--- START ---
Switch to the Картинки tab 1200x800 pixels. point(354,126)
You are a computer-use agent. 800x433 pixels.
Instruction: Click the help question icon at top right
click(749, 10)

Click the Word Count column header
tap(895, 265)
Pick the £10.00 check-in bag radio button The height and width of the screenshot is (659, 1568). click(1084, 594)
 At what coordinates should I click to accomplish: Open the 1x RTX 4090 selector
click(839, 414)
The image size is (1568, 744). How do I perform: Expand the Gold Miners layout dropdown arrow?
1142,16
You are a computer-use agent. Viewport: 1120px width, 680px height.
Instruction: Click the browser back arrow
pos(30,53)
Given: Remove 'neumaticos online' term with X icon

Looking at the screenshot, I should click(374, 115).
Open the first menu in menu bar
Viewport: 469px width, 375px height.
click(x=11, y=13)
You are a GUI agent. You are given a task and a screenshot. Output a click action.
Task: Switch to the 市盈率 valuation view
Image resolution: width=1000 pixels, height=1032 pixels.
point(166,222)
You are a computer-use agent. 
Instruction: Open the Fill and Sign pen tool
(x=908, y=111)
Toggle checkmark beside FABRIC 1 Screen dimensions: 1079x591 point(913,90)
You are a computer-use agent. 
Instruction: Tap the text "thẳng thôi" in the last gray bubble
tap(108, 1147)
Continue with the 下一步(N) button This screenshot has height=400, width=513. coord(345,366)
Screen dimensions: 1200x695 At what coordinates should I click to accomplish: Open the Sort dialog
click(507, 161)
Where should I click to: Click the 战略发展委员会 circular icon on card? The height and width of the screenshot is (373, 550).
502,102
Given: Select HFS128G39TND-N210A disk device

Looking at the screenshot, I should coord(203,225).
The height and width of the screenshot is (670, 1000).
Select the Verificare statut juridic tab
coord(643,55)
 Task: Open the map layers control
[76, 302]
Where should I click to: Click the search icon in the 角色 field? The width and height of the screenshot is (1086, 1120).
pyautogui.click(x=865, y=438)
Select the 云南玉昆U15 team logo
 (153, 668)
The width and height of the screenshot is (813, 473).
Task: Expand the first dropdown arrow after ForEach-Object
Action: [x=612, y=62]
--- END ---
**WHAT YOU ARE ASKED TO DO**
Needed here are the exact lines from the start of the material through the line that contains "Task: Switch to the 市盈率 valuation view", and no others.

**ANSWER SPACE**
Switch to the Картинки tab 1200x800 pixels. point(354,126)
You are a computer-use agent. 800x433 pixels.
Instruction: Click the help question icon at top right
click(749, 10)

Click the Word Count column header
tap(895, 265)
Pick the £10.00 check-in bag radio button The height and width of the screenshot is (659, 1568). click(1084, 594)
 At what coordinates should I click to accomplish: Open the 1x RTX 4090 selector
click(839, 414)
The image size is (1568, 744). How do I perform: Expand the Gold Miners layout dropdown arrow?
1142,16
You are a computer-use agent. Viewport: 1120px width, 680px height.
Instruction: Click the browser back arrow
pos(30,53)
Given: Remove 'neumaticos online' term with X icon

Looking at the screenshot, I should click(374, 115).
Open the first menu in menu bar
Viewport: 469px width, 375px height.
click(x=11, y=13)
You are a GUI agent. You are given a task and a screenshot. Output a click action.
Task: Switch to the 市盈率 valuation view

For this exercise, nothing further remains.